Cosa significa davvero promuovere la diversity

diversityDiversità e inclusione: quante volte ne abbiamo parlato, quante volte abbiamo evidenziato i pregi e i benefici di una diverse workforce per la crescita, l’innovazione e la competitività delle aziende? Sicuramente molte. Oggi però vogliamo porci un’altra domanda: cosa deve fare un’organizzazione per promuovere davvero la diversity?

Una risposta a questa domanda si trova in un recente articolo pubblicato da Wil Schroter su startups.com, in cui l’assunto di base è piuttosto chiaro: la diversity non è solo questione di assunzioni, ma anche di comprensione e di disponibilità a confrontarsi con rispetto ed equilibrio, qualsiasi sia la differenza che ci “divide”. Ma procediamo per gradi.

Non aver paura di esprimersi: questa è diversity

Lavorare in team costituiti da persone con background, cultura, esperienze differenti richiede di saper trasformare innanzitutto le modalità di comunicazione interna: il terreno della comprensione implicita si restringe, così come la capacità di formulare supposizioni e anticipazioni veritiere e corrette di ciò che i nostri colleghi stanno per fare, dire o provare. A questo si accompagna una paura crescente di “dire la cosa sbagliata nel modo e al momento sbagliato“, con ovvie ripercussioni negative su collaborazione, relazioni interne e clima aziendale.
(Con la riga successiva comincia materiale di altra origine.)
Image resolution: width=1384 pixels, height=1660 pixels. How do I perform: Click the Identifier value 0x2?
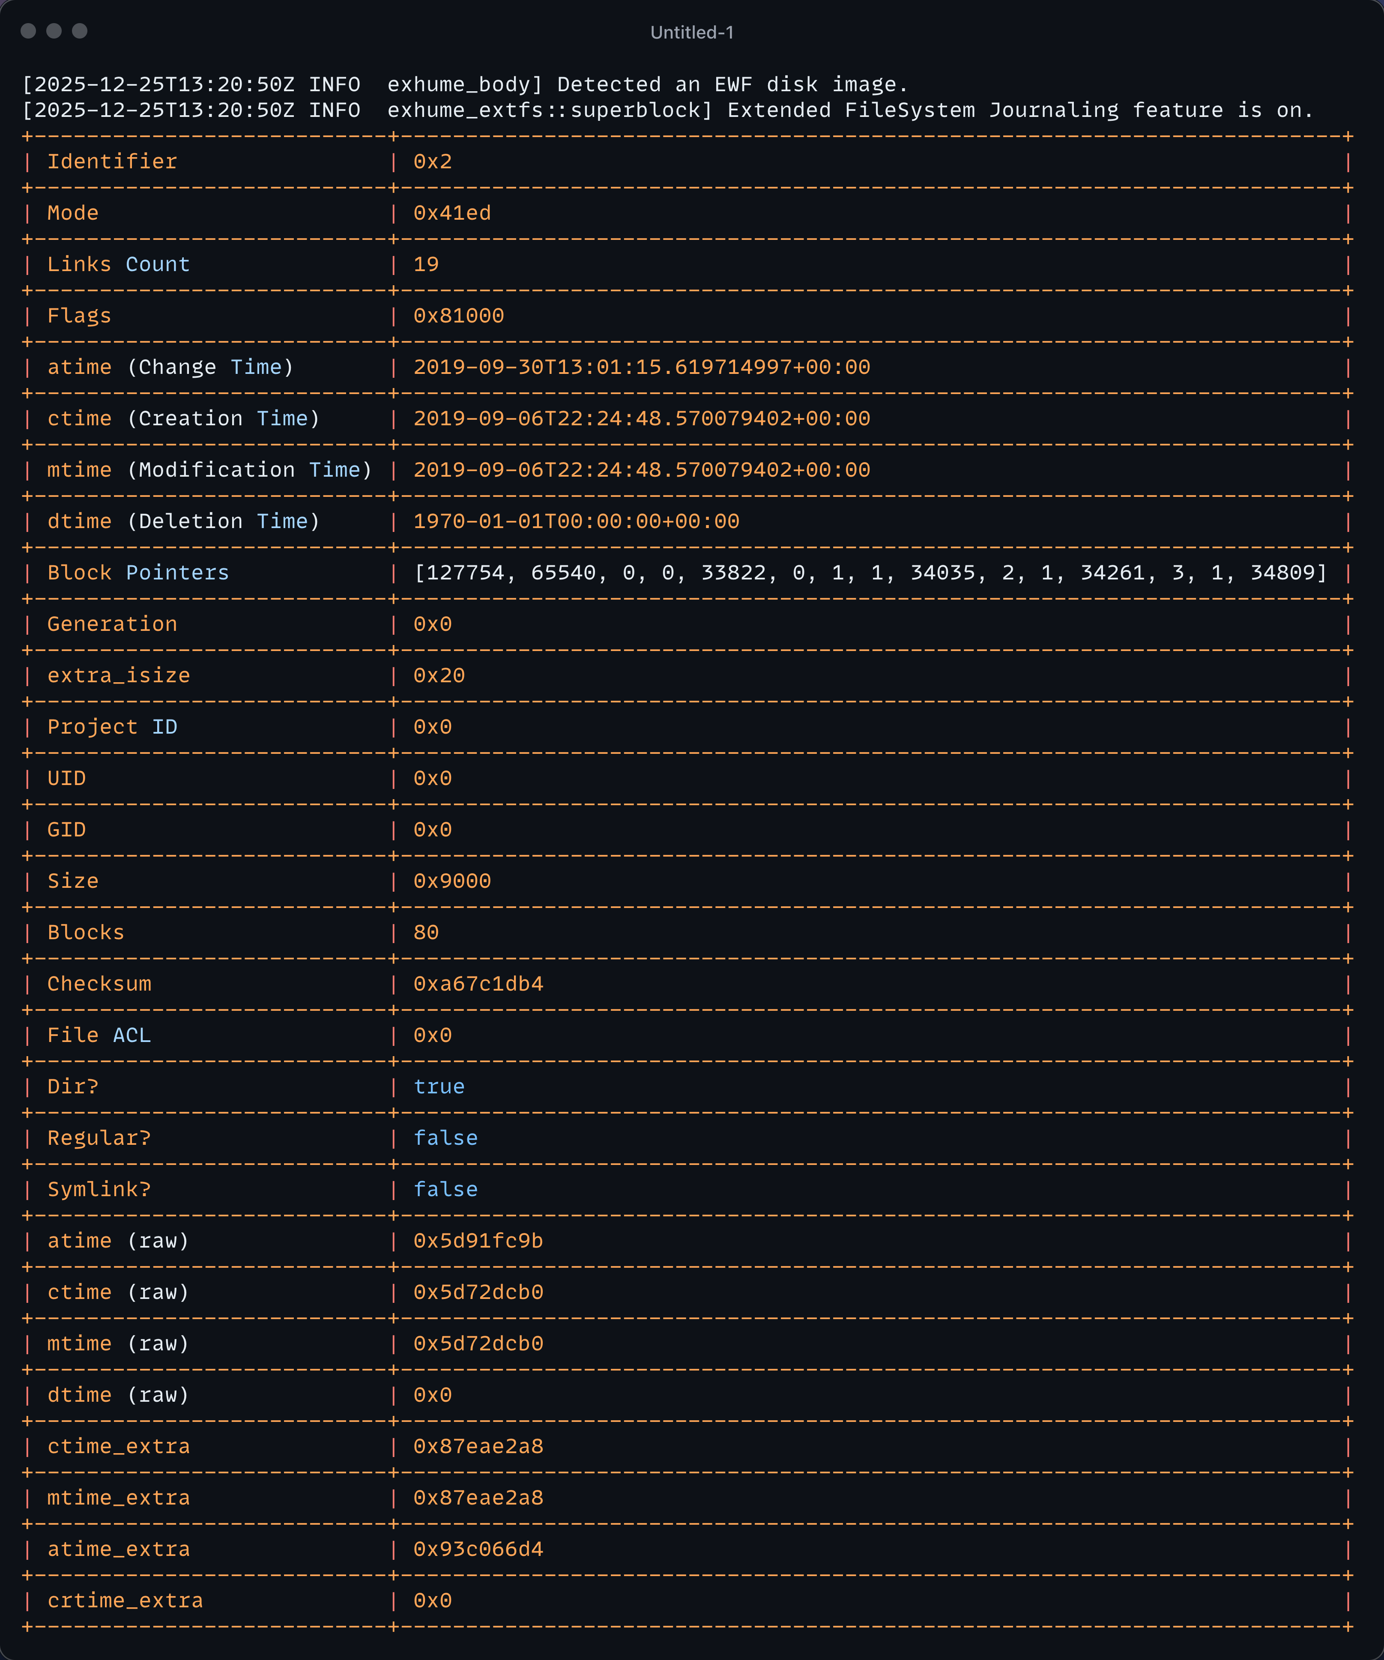tap(432, 162)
Uno spazio sicuro per comunicare la diversity

La prima mossa suggerita da Schroter per “praticare” la diversity all’interno di un’organizzazione è quella di creare un luogo sicuro (virtuale o fisico) in cui le persone possano esprimersi e confrontarsi apertamente senza aver paura di essere attaccate o giudicate.

All’interno di questo spazio devono essere seguite alcune regole: accettare di porre domande difficili o spinose con la consapevolezza di potersi sbagliare; rispondere argomentando e condividendo conoscenze ed esperienze; sostituire supposizioni o dichiarazioni con “domande oneste” che permettano di assumere il punto di vista dell’altro (per esempio passare da “Ti sbagli” a “Mi aiuti a capire perché ti senti così?“).

La fiducia è una buona abitudine

Permettere a ogni persona dell’organizzazione di sentirsi sicura quando comunica significa, tra le altre cose, spianare la strada alla sua capacità di apprendere, sentirsi coinvolta, essere disposta all’ascolto attivo nei confronti degli altri membri del team. Un circolo virtuoso che ha bisogno di tempo e impegno per consolidarsi e diventare abitudine, ma che – come sottolinea Schroter – segna il passaggio a una cultura aziendale davvero fondata sulla valorizzazione della diversity: «La sfida si complica con ogni singola nuova assunzione: dobbiamo guadagnare la fiducia dei nuovi arrivati, che probabilmente provengono da un’organizzazione che non ha mai avuto un impegno di questo livello. Sarà un viaggio molto, molto lungo. Ma sapete una cosa? Non c’è altro modo. Finché non riusciremo a consolidare la fiducia e a crescere insieme nel tempo, non saremo mai veramente diversi. Non importa quanto sia difficile, o quanto tempo ci voglia: siamo determinati a fare le cose per bene».